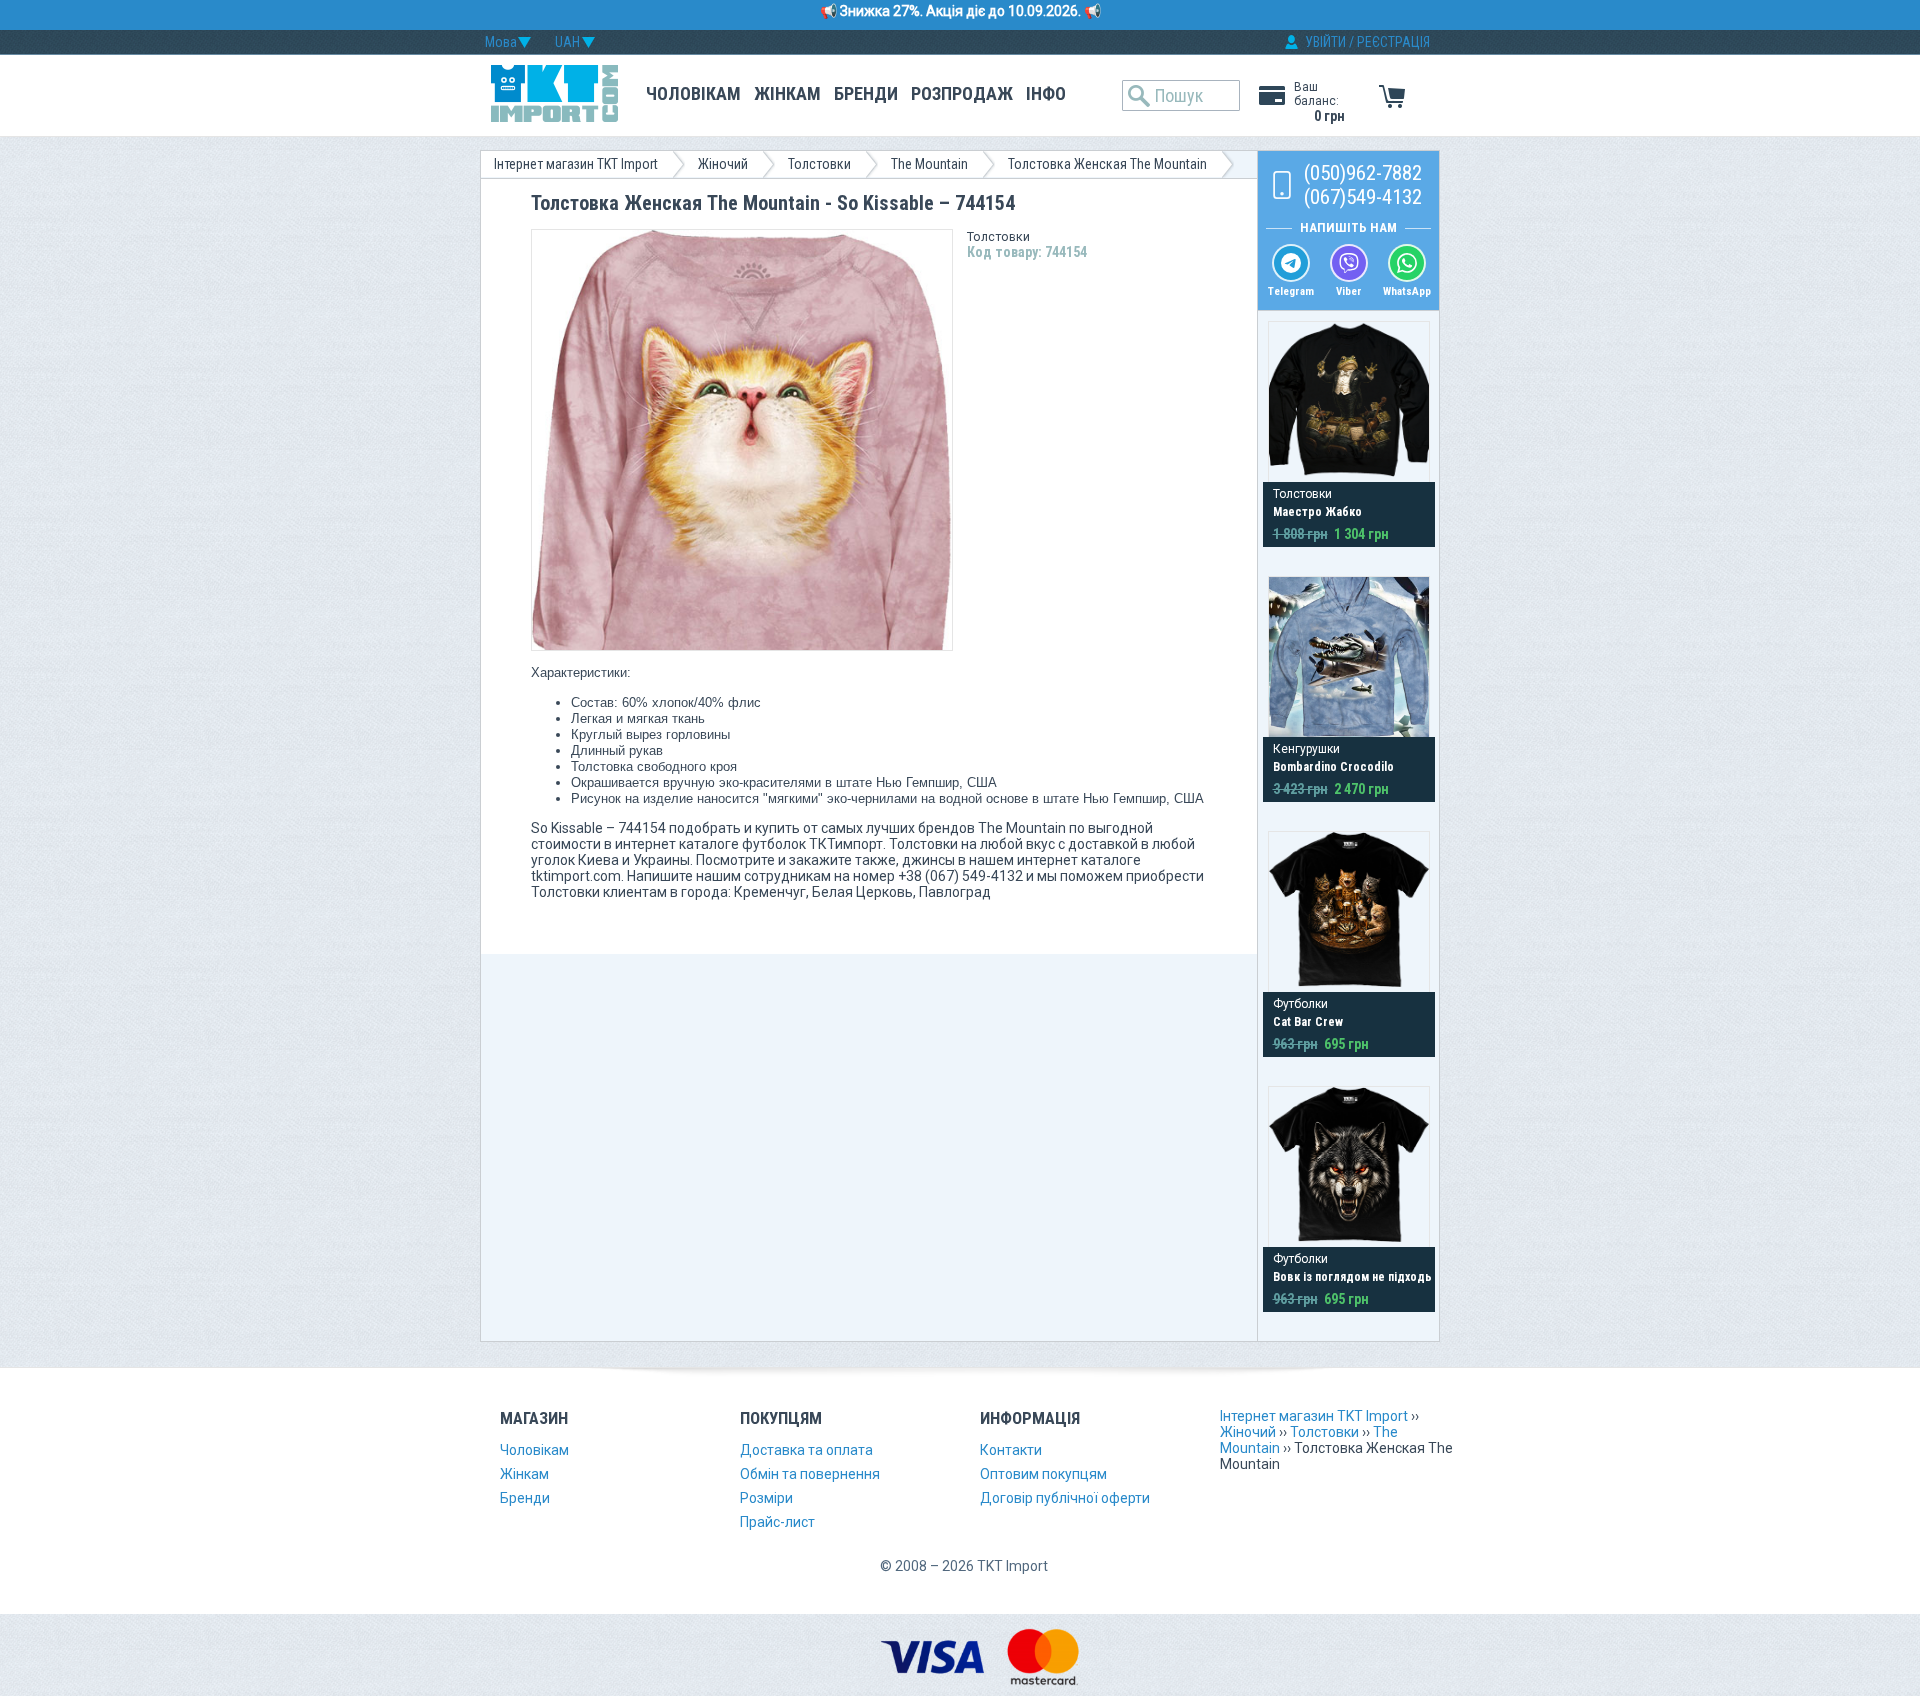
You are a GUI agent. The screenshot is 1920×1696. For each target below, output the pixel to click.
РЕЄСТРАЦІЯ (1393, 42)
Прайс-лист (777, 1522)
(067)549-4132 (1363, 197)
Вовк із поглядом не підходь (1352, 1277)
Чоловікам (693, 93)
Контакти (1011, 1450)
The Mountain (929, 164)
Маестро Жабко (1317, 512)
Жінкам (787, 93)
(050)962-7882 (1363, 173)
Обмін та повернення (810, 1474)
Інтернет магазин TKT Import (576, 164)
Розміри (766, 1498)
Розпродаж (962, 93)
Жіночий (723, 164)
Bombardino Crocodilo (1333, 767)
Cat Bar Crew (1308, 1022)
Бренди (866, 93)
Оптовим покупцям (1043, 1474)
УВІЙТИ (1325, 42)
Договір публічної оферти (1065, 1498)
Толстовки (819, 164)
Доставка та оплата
---
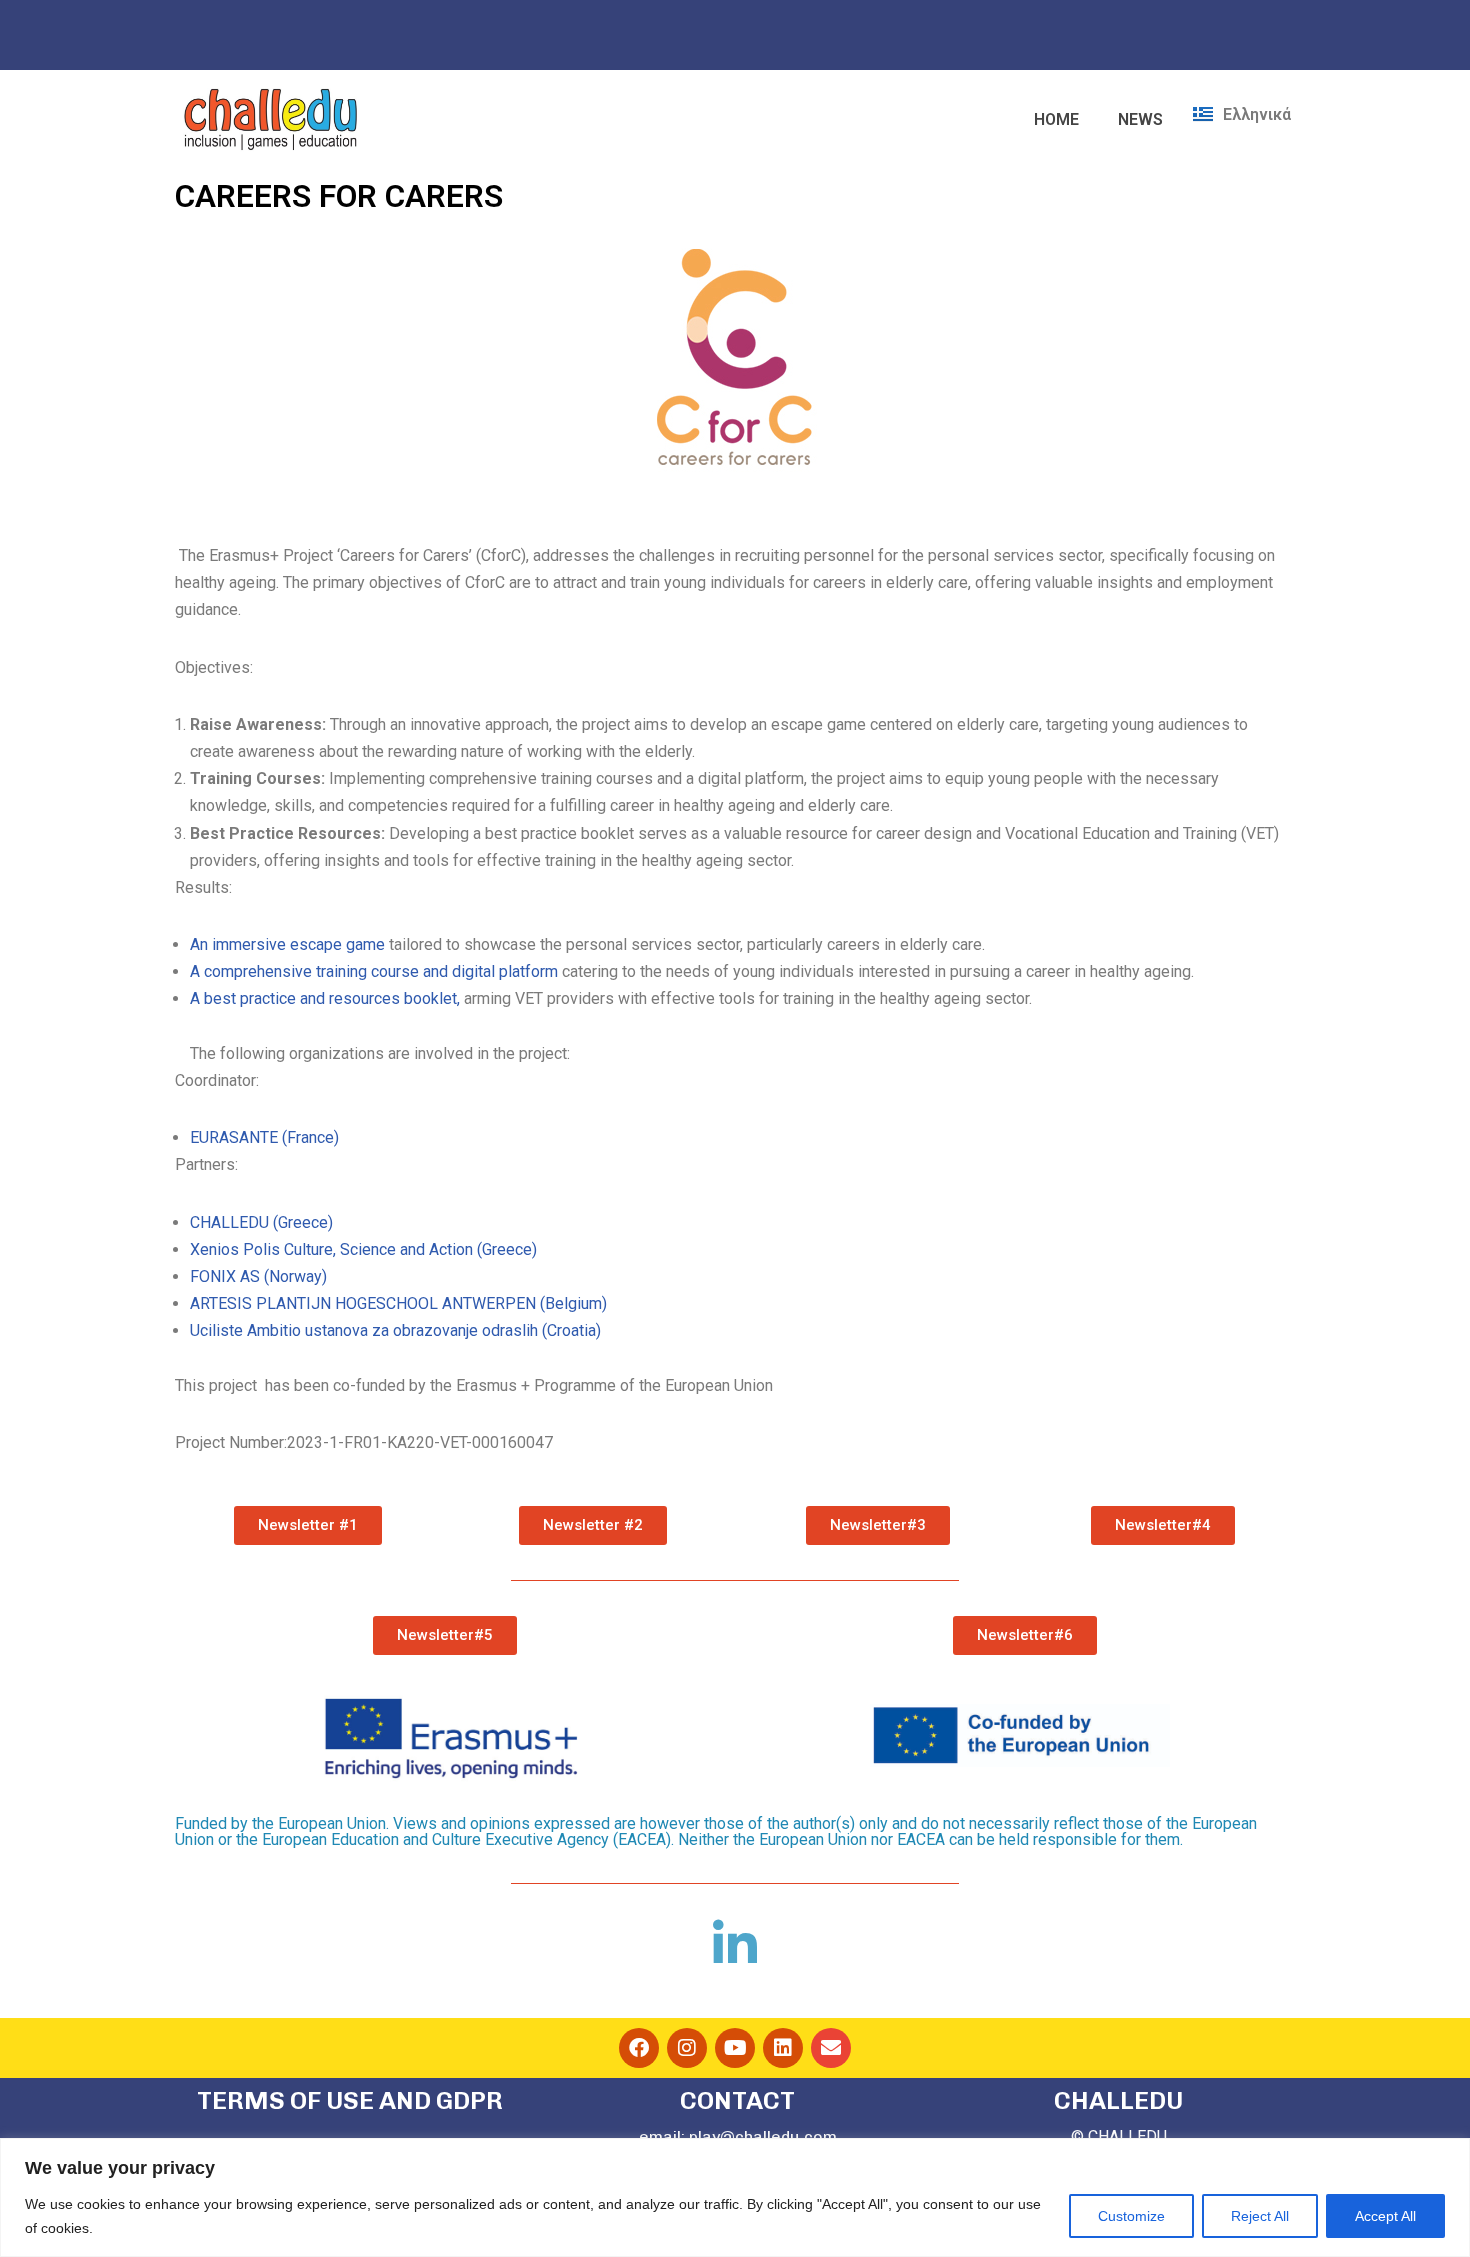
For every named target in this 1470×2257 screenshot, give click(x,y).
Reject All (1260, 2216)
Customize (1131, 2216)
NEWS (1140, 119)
* * *
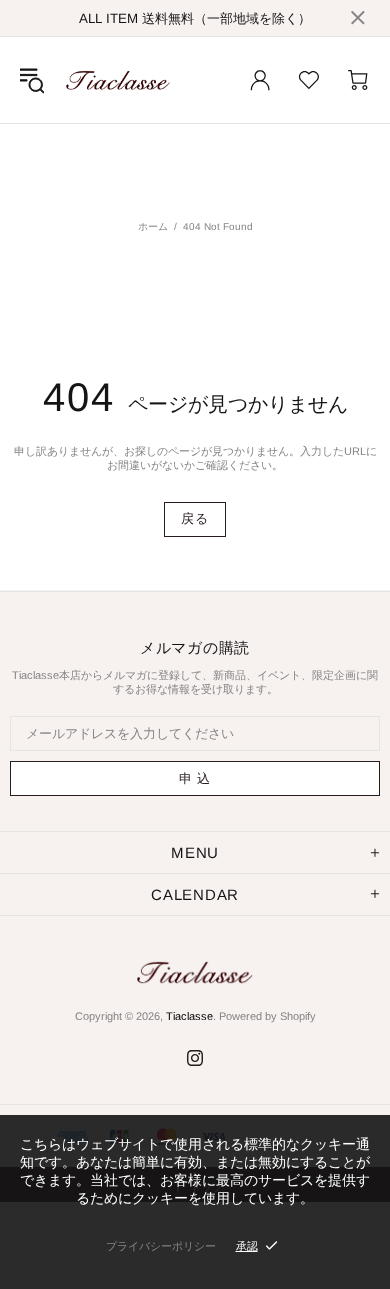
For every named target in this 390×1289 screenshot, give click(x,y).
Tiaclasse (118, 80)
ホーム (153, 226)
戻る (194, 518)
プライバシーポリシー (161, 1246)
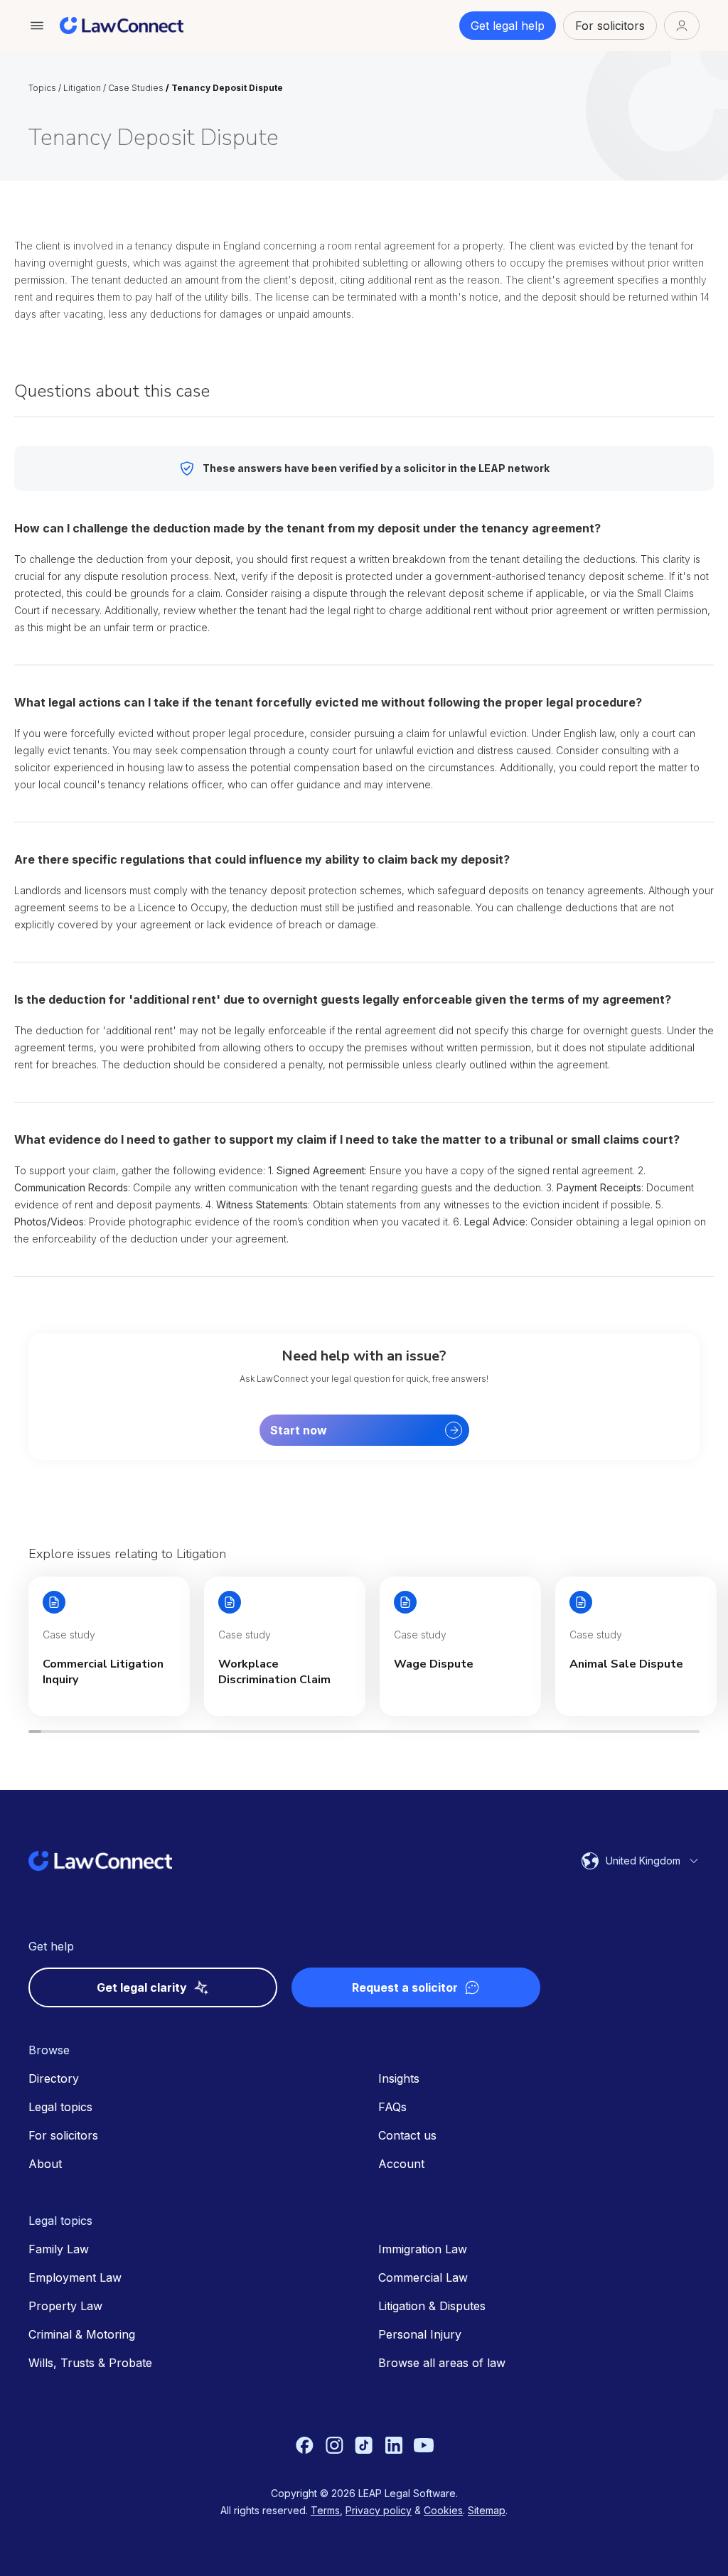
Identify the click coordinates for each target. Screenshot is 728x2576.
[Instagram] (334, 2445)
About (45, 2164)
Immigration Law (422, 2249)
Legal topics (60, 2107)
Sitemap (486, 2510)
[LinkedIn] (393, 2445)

REQUIRED WORK: With the pictures removed from your copy, retype the lines above from the one that contains "プライバシーポリシー (161, 1246)" through the one that contains "[LinkedIn] (393, 2445)", exactly.

RESULT:
プライバシーポリシー (161, 1246)
Identify the click coordinates for each target. Screenshot is 728x2576.
[Instagram] (334, 2445)
About (45, 2164)
Immigration Law (422, 2249)
Legal topics (60, 2107)
Sitemap (486, 2510)
[LinkedIn] (393, 2445)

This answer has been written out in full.